Transmissão mãe-filho: “Valores abaixo do recomendado” acompanham média dos países desenvolvidos

A marcar o primeiro dia do XV Congresso Nacional de Doenças Infeciosas e Microbiologia Clínica teve lugar a Reunião Anual do Grupo de Trabalho sobre Infeção VIH e na Criança. Sob o tema “Transmissão mãe-filho” a Dr.ª Filipa Prata partilhou, em entrevista, os dados nacionais relativos a 2021. Veja a entrevista em vídeo.


“Há mais de 10 anos que em Portugal se realiza a avaliação da transmissão mãe-filho”, destaca a Dr.ª Filipa Prata, acrescentando que “os valores, sobretudo nos últimos anos, estão abaixo do recomendado”.

Neste sentido, a especialista do Centro Hospitalar Lisboa Norte frisa que “este ano houve registo de apenas uma criança, o que resultou numa transmissão de 0,6 %” e explica, relativamente ao valor ideal que é zero, que “não se tem conseguido atingir esse objetivo porque estes casos representam mães numa fase terminal da gravidez, que não foram vigiadas e com cargas virais detetáveis”.
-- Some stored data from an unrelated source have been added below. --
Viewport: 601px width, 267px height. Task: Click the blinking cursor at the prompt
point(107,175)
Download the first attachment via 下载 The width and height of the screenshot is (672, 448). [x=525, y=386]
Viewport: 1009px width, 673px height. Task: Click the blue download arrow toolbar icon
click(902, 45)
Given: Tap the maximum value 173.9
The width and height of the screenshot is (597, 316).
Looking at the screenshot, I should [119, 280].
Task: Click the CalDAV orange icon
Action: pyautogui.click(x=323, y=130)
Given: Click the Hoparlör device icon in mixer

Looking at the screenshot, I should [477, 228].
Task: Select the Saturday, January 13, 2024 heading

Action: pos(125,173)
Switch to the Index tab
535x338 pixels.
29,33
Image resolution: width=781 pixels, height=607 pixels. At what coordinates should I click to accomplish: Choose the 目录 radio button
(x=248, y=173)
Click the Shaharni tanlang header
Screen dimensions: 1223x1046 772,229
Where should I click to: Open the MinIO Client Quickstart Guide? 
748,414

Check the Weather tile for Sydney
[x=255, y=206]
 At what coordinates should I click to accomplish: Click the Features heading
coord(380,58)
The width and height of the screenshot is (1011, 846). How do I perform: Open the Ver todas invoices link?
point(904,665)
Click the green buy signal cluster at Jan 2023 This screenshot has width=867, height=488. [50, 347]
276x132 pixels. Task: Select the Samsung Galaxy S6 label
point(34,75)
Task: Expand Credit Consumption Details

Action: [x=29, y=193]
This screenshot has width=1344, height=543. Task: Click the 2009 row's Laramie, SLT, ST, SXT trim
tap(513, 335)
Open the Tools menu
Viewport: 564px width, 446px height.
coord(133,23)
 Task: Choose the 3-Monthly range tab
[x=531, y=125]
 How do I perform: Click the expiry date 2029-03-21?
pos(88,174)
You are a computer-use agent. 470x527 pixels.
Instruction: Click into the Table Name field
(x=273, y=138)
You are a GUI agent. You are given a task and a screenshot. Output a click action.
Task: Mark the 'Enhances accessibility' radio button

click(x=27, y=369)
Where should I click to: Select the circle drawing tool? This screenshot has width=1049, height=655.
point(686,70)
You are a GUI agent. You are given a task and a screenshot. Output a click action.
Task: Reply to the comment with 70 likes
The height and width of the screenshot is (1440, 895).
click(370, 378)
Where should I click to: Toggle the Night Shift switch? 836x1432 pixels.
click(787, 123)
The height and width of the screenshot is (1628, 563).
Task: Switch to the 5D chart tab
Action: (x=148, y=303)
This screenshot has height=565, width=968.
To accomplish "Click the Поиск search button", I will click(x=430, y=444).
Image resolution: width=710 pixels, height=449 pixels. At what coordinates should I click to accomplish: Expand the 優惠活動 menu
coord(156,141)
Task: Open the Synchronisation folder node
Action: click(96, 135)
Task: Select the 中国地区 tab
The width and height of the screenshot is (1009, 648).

Em Portugal, “a taxa de cobertura de vigilância da gravidez é bastante elevada” – mais de 90 % –, salienta a Dr.ª Filipa Prata, clarificando que, “na sua grande maioria, consegue-se que tenham a infeção controlada”, ou seja, com carga viral indetetável e sem imunossupressão. Em suma, a especialista aponta que, apesar dos casos que chegam numa fase tardia em que já não é possível instituir terapêutica, Portugal regista valores baixos o que acompanha a média dos países desenvolvidos.